◆ WORK TO COMPLETE: From the line that holds "Image resolution: width=960" to the end of the records, reproduce every line exactly. No pictures.

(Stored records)

<<<<

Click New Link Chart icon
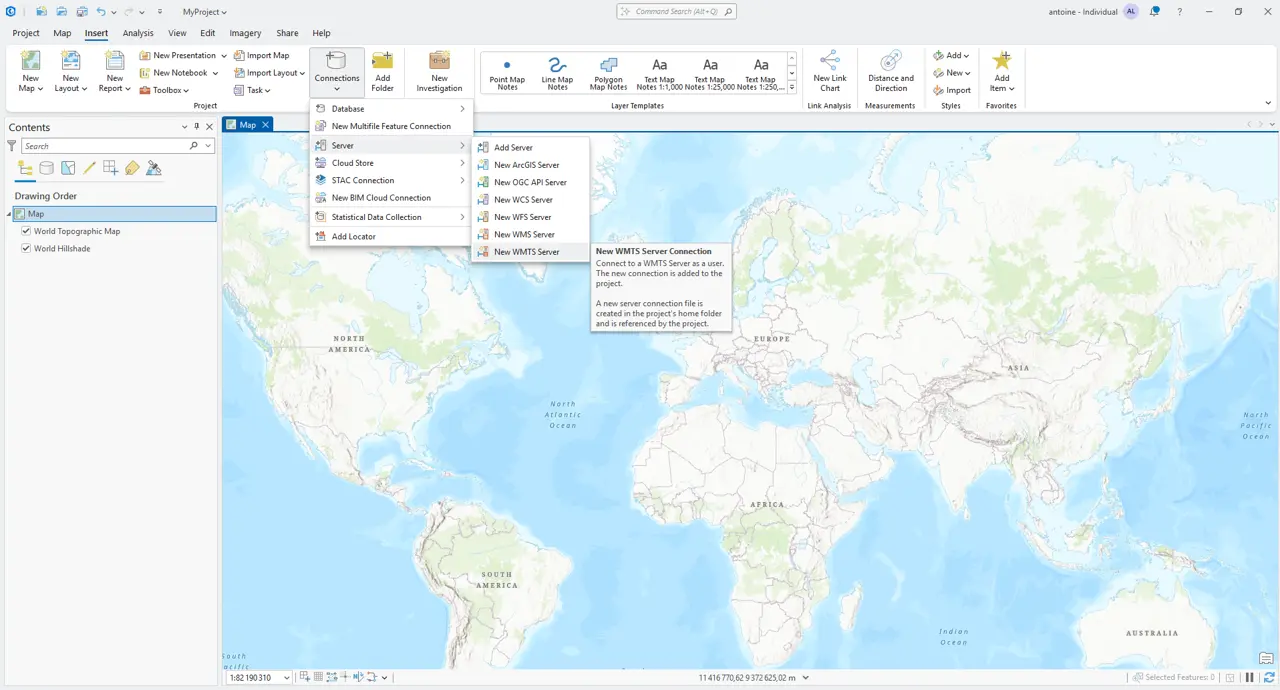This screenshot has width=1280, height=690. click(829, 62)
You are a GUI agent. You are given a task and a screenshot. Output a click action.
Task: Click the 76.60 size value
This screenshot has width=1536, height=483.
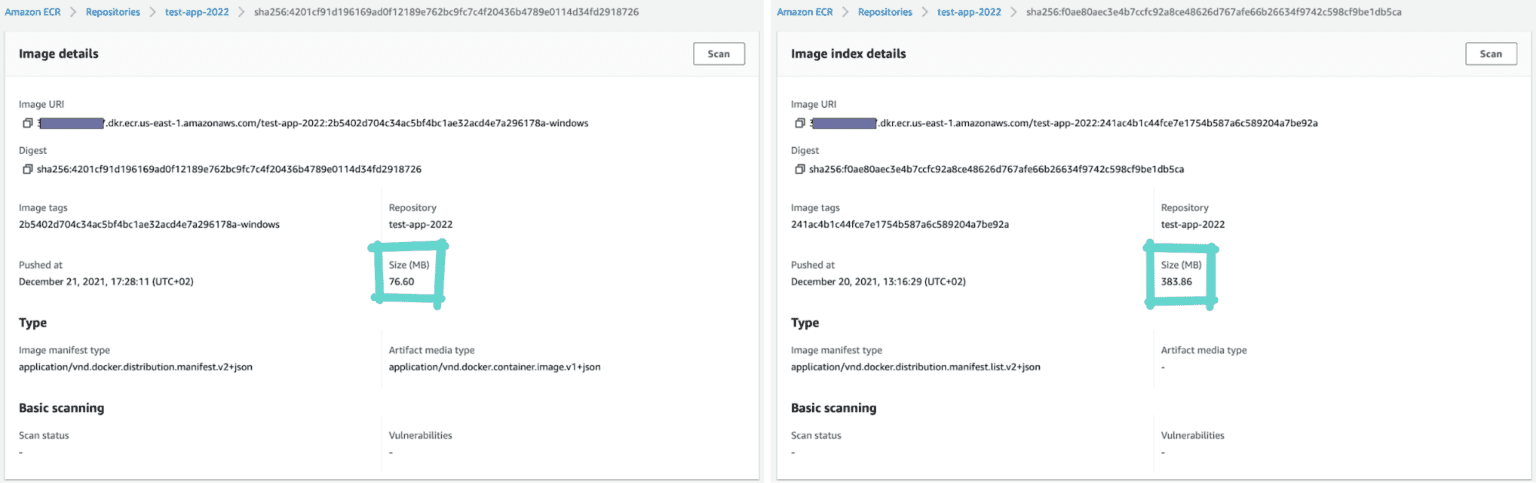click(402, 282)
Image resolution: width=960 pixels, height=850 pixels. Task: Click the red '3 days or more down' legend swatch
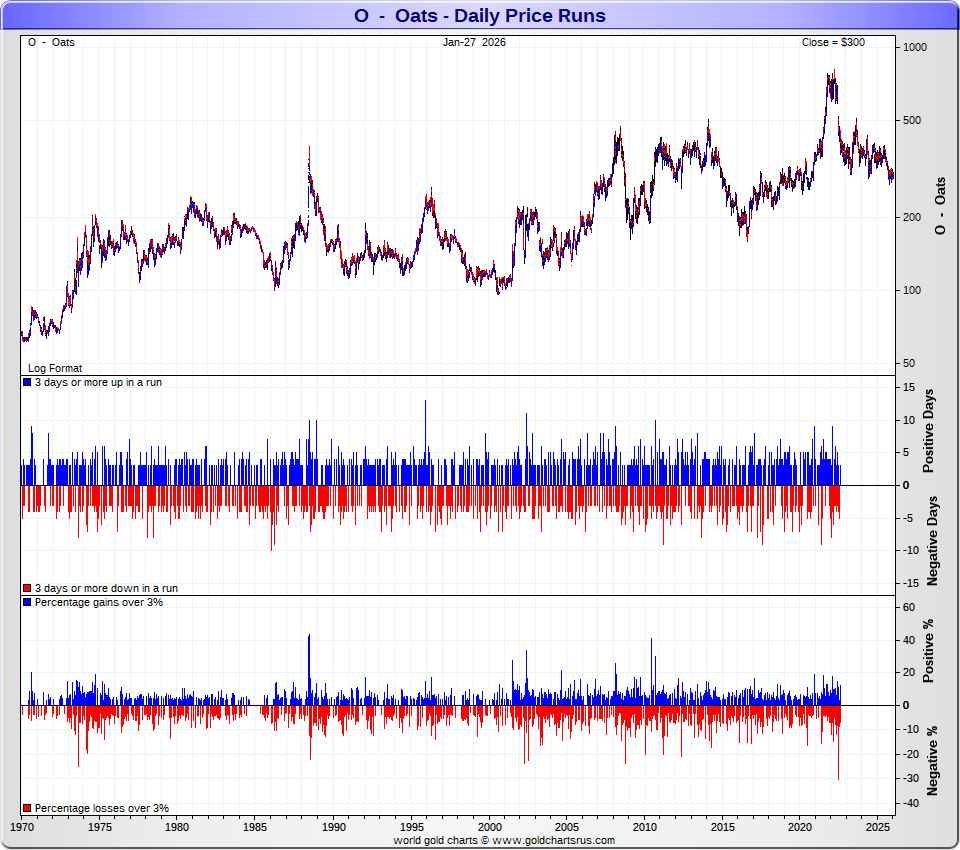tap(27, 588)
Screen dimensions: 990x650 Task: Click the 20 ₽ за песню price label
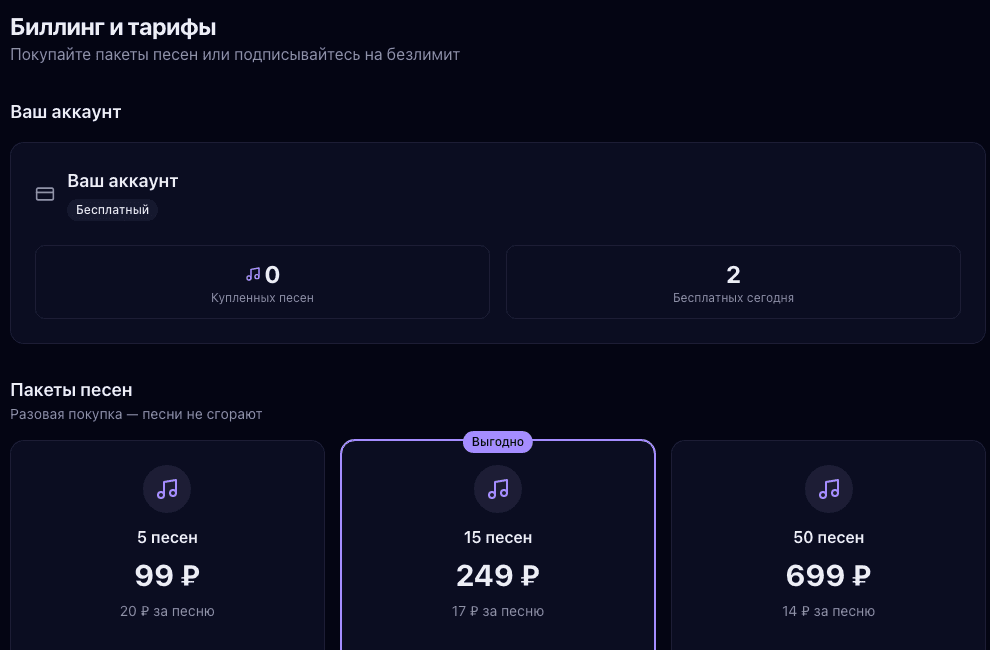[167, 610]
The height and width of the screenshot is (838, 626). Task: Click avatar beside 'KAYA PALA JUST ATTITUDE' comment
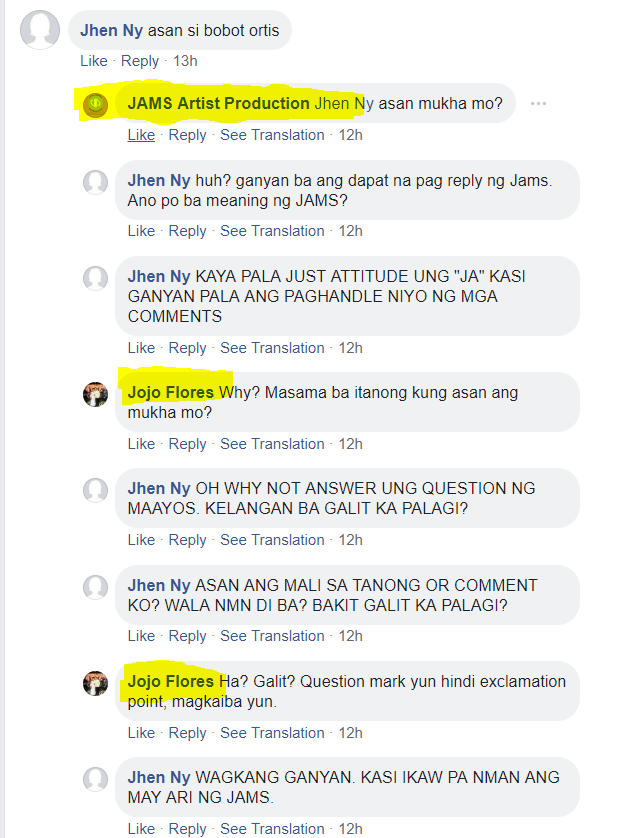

>>>>

◆ OUTPUT BELOW:
Image resolution: width=960 pixels, height=850 pixels. Task: Click the red '3 days or more down' legend swatch
tap(27, 588)
Screen dimensions: 990x650 Task: Click the 20 ₽ за песню price label
[167, 610]
The height and width of the screenshot is (838, 626). Task: Click avatar beside 'KAYA PALA JUST ATTITUDE' comment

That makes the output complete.